The maximum number of replicas this DeployedModel may be deployed on when the traffic against it increases. If the requested value is too large, the deployment will error, but if deployment succeeds then the ability to scale the model to that many replicas is guaranteed (barring service outages). If traffic against the DeployedModel increases beyond what its replicas at maximum may handle, a portion of the traffic will be dropped. If this value is not provided, a no upper bound for scaling under heavy traffic will be assume, though Vertex AI may be unable to scale beyond certain replica number.

service_account: str = ''

The service account that the DeployedModel’s container runs as. Specify the email address of the service account. If this service account is not specified, the container runs as a service account that doesn’t have access to the resource project. Users deploying the Model must have the iam.serviceAccounts.actAs permission on this service account.

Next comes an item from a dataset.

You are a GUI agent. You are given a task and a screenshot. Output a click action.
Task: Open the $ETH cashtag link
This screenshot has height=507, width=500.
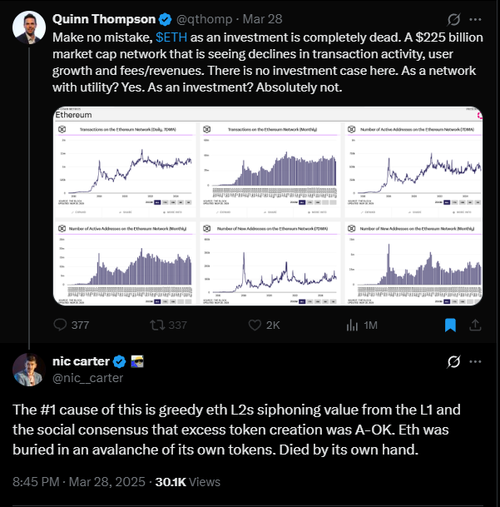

disable_container_logging: bool = False

For custom-trained Models and AutoML Tabular Models, the container of the DeployedModel instances will send stderr and stdout streams to Stackdriver Logging by default. Please note that the logs incur cost, which are subject to Cloud Logging pricing. User can disable container logging by setting this flag to true.

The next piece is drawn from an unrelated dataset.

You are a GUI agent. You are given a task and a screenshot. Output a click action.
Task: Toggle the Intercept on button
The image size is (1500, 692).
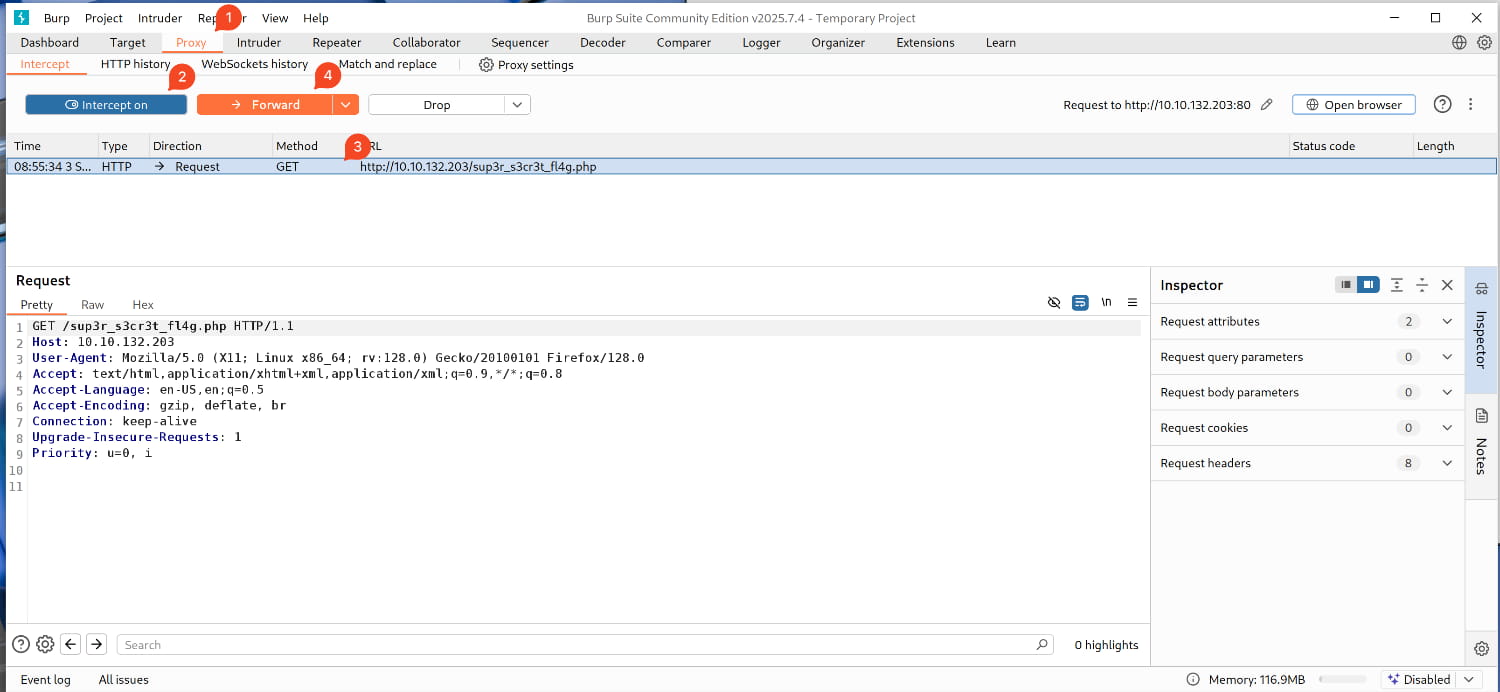[106, 105]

enable_access_logging: bool = False

These logs are like standard server access logs, containing information like timestamp and latency for each prediction request. Note that Stackdriver logs may incur a cost, especially if your project receives prediction requests at a high queries per second rate (QPS). Estimate your costs before enabling this option.

explanation_metadata: dict[str, str] = {}

Metadata describing the Model’s input and output for explanation. See more information.

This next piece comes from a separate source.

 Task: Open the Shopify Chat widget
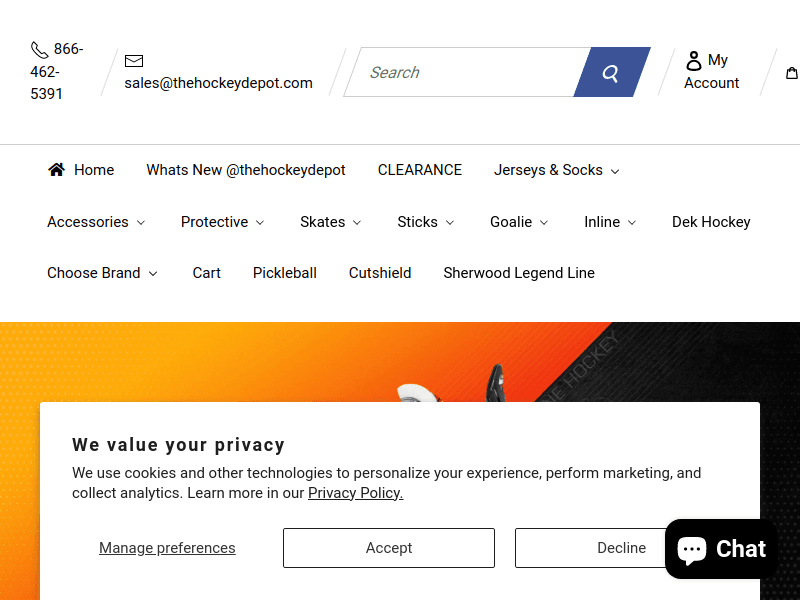point(721,549)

explanation_parameters: dict[str, str] = {}

Parameters that configure explaining information of the Model’s predictions. See more information.

Returns:

gcp_resources: dsl.OutputPath(str)

Serialized JSON of gcp_resources [proto](https://github.com/kubeflow/pipelines/tree/master/components/google-cloud/google_cloud_pipeline_components/proto) which tracks the deploy Model’s long-running operation.

v1.endpoint.ModelUndeployOp(model: dsl.Input[google.VertexModel], endpoint: dsl.Input[google.VertexEndpoint], gcp_resources: dsl.OutputPath(str), traffic_split: dict[str, str] = {})

Undeploys a Google Cloud Vertex DeployedModel within an Endpoint. See the undeploy Model method for more information.

Parameters:
model: dsl.Input[google.VertexModel]

The model that was deployed to the Endpoint.

endpoint: dsl.Input[google.VertexEndpoint]

The Endpoint for the DeployedModel to be undeployed from.

traffic_split: dict[str, str] = {}

If this field is provided, then the Endpoint’s trafficSplit will be overwritten with it. If last DeployedModel is being undeployed from the Endpoint, the [Endpoint.traffic_split] will always end up empty when this call returns. A DeployedModel will be successfully undeployed only if it doesn’t have any traffic assigned to it when this method executes, or if this field unassigns any traffic to it.

Returns:

gcp_resources: dsl.OutputPath(str)

Serialized JSON of gcp_resources [proto](https://github.com/kubeflow/pipelines/tree/master/components/google-cloud/google_cloud_pipeline_components/proto) which tracks the undeploy Model’s long-running operation.